Cell Cycle Checkpoint Function Research Articles

The human XRCC9 gene corrects chromosomal instability and mutagen sensitivities in CHO UV40 cells.

The Chinese hamster ovary (CHO) mutant UV40 cell line is hypersensitive to UV and ionizing radiation, simple alkylating agents, and DNA cross-linking agents. The mutant cells also have a high level of spontaneous chromosomal aberrations and 3-fold elevated sister chromatid exchange. We cloned and sequenced a human cDNA, designated XRCC9, that partially corrected the hypersensitivity of UV40 to mitomycin C, cisplatin, ethyl methanesulfonate, UV, and gamma-radiation. The spontaneous chromosomal aberrations in XRCC9 cDNA transformants were almost fully corrected whereas sister chromatid exchanges were unchanged. The XRCC9 genomic sequence was cloned and mapped to chromosome 9p13. The translated XRCC9 sequence of 622 amino acids has no similarity with known proteins. The 2.5-kb XRCC9 mRNA seen in the parental cells was undetectable in UV40 cells. The mRNA levels in testis were up to 10-fold higher compared with other human tissues and up to 100-fold higher compared with other baboon tissues. XRCC9 is a candidate tumor suppressor gene that might operate in a postreplication repair or a cell cycle checkpoint function.

Dpb11, which interacts with DNA polymerase II(epsilon) in Saccharomyces cerevisiae, has a dual role in S-phase progression and at a cell cycle checkpoint.

DPB11, a gene that suppresses mutations in two essential subunits of Saccharomyces cerevisiae DNA polymerase II(epsilon) encoded by POL2 and DPB2, was isolated on a multicopy plasmid. The nucleotide sequence of the DPB11 gene revealed an open reading frame predicting an 87-kDa protein. This protein is homologous to the Schizosaccharomyces pombe rad4+/cut5+ gene product that has a cell cycle checkpoint function. Disruption of DPB11 is lethal, indicating that DPB11 is essential for cell proliferation. In thermosensitive dpb11-1 mutant cells, S-phase progression is defective at the nonpermissive temperature, followed by cell division with unequal chromosomal segregation accompanied by loss of viability.dpb11-1 is synthetic lethal with any one of the dpb2-1, pol2-11, and pol2-18 mutations at all temperatures. Moreover, dpb11 cells are sensitive to hydroxyurea, methyl methanesulfonate, and UV irradiation. These results strongly suggest that Dpb11 is a part of the DNA polymerase II complex during chromosomal DNA replication and also acts in a checkpoint pathway during the S phase of the cell cycle to sense stalled DNA replication.

Cell cycle checkpoints and DNA repair preserve the stability of the human genome.

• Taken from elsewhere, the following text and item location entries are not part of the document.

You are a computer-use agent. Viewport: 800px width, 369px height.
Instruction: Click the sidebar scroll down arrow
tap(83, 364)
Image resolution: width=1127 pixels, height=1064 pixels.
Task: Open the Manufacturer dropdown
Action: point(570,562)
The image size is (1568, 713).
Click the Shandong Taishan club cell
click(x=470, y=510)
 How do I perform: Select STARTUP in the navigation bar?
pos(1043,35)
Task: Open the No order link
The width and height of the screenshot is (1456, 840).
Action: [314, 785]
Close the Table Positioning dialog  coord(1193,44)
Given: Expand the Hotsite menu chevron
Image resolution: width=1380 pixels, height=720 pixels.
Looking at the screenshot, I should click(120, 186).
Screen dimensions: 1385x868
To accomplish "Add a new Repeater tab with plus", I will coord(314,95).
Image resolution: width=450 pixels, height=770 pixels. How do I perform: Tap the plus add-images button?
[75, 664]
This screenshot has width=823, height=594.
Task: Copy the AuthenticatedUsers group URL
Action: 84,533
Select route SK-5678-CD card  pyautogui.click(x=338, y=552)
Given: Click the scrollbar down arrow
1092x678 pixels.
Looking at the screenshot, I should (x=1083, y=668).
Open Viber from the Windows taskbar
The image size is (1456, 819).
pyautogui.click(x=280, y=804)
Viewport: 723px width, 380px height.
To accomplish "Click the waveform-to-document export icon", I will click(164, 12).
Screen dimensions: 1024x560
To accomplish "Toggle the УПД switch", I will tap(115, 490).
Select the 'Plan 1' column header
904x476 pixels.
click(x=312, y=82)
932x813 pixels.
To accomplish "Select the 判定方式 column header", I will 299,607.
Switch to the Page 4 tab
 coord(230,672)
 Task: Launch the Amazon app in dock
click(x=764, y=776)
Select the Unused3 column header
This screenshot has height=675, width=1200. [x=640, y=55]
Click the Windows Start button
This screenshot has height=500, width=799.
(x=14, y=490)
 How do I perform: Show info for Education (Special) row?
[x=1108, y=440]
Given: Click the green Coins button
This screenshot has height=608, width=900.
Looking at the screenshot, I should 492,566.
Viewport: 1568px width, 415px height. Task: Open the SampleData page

Chemical carcinogenesis in the regenerating rat liver is cell-cycle-dependent. Proliferating hepatocytes were maximally susceptible to initiation by a single dose of benzo[a]pyrene diolepoxide I when at the G1/S border. Hepatocytes in early G1 or late S/G2/M were less susceptible and non-proliferating G0 hepatocytes were resistant to initiation. Radiation clastogenesis in proliferating human fibroblasts also is cell-cycle-dependent. Ultraviolet radiation (UV) induced maximal frequencies of chromosomal aberrations in synchronized cells that were at the G1/S border. Cells in early G1 or G2 were significantly less sensitive. For both initiation of chemical carcinogenesis and UV-clastogenesis, it appears that replication of damaged DNA is required and DNA repair before replication reduces cellular risk. If DNA repair is protective, cell cycle checkpoints which delay DNA replication and mitosis should augment this protective influence by providing more time for repair. The contribution of cell cycle checkpoint function to DNA repair during cell cycle-dependent clastogenesis was studied using ataxia telangiectasia (AT) fibroblasts. The AT cells displayed a defect in the coupling of DNA damage to checkpoints which control the G1/S and G2/M transitions and the rate of replicon initiation in S phase cells. UV-clastogenesis in AT cells was cell-cycle-dependent with irradiation at the G1/S boundary inducing 3-times more aberrations than treatment in G0 at the time of release into the cell cycle. Thus, DNA excision repair during the pre-replicative G1 phase was protective even in cells with defective checkpoint function. However, following irradiation at the G1/S border, AT cells displayed about 6-fold increased levels of UV-induced chromosome aberrations in comparison to normal human fibroblasts that were treated at this time. These observations indicate that secondary and tertiary DNA lesions that are produced during replication of UV-damaged DNA (replicative gaps and double-strand breaks) also depend on checkpoint function for repair. The replicon initiation and G2-delay checkpoints that operate after initiation of S phase appear to play a major role in protection against UV-clastogenesis.